On 2014年10月10日 07:17, Simon Kornblith wrote:
Or alternatively:

|
std(reshape(A,10,div(length(A),10)),1)
|

Simon

On Thursday, October 9, 2014 7:10:11 PM UTC-4, Patrick O'Leary wrote:

    "optionally *along dimensions in region*" (emphasis mine). You are
    attempting to read along the tenth dimension of the array.

    You're trying to split the array into groups of ten elements, it
    sounds like.

    [std(A[10(n-1)+1:10n]) for n in 1:length(A)./10]

    On Thursday, October 9, 2014 5:56:01 PM UTC-5, K leo wrote:

        I am hoping to get the std's of every 10 consecutive elements
        in A.

        std(v[, region])
        Compute the sample standard deviation of a vector or array v,
        optionally
        along dimensions in region.
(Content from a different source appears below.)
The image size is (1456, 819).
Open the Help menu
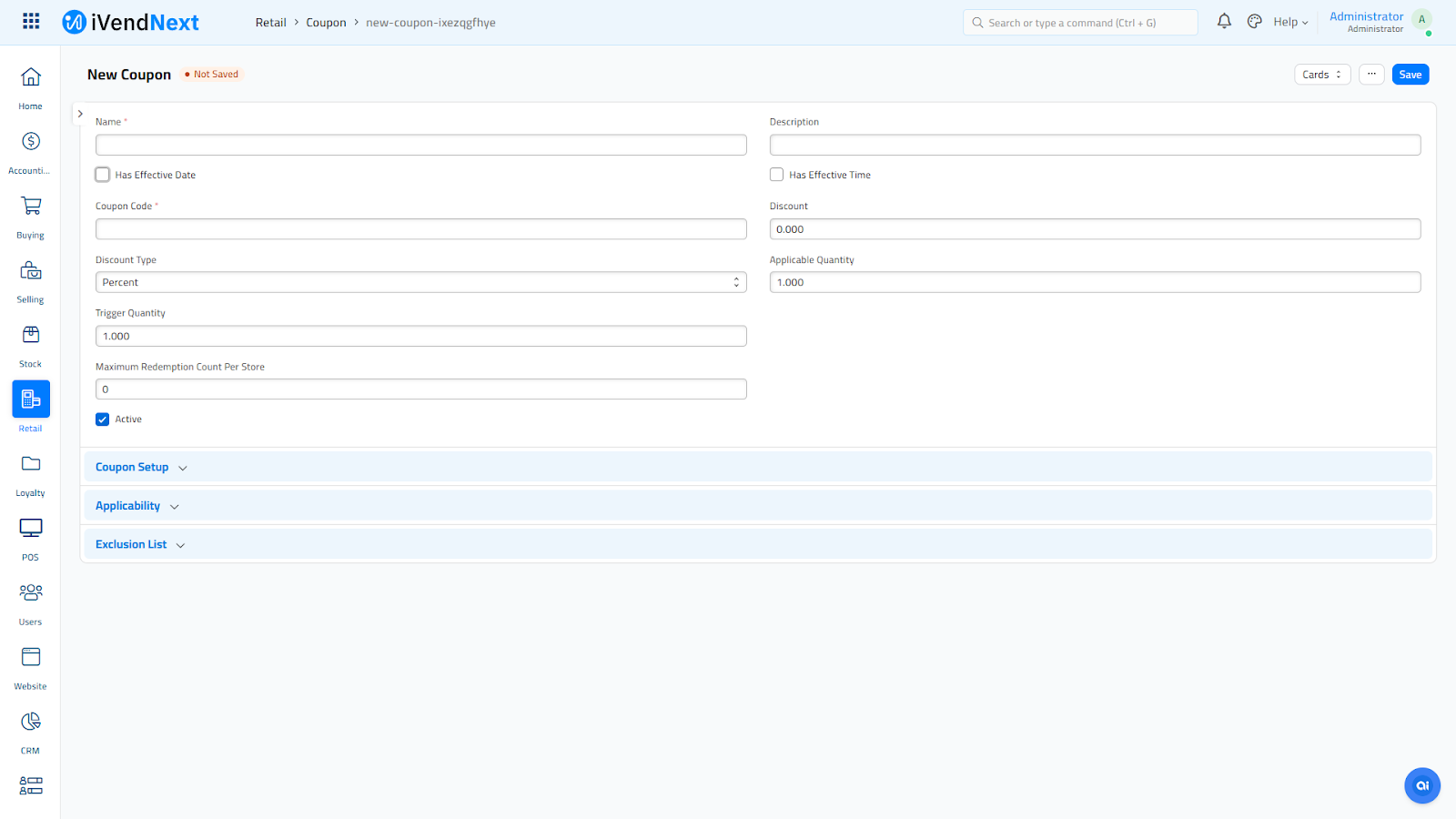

The algorithm returns an estimator
        of the
        generative distribution’s standard deviation under the
        assumption that
        each entry of v is an IID drawn from that generative
        distribution. This
        computation is equivalent to calculating sqrt(sum((v -
        mean(v)).^2) /
        (length(v) - 1)). Note: Julia does not ignore NaN values in the
        computation. For applications requiring the handling of
        missing data,
        the DataArray package is recommended.

        On 2014年10月10日 06:49, Patrick O'Leary wrote:
        > On Thursday, October 9, 2014 5:42:40 PM UTC-5, K leo wrote:
        >
        >     julia> std(A, 10)
        >
        >
        > A only has elements along the first dimension. What behavior
        do you
        > expect here?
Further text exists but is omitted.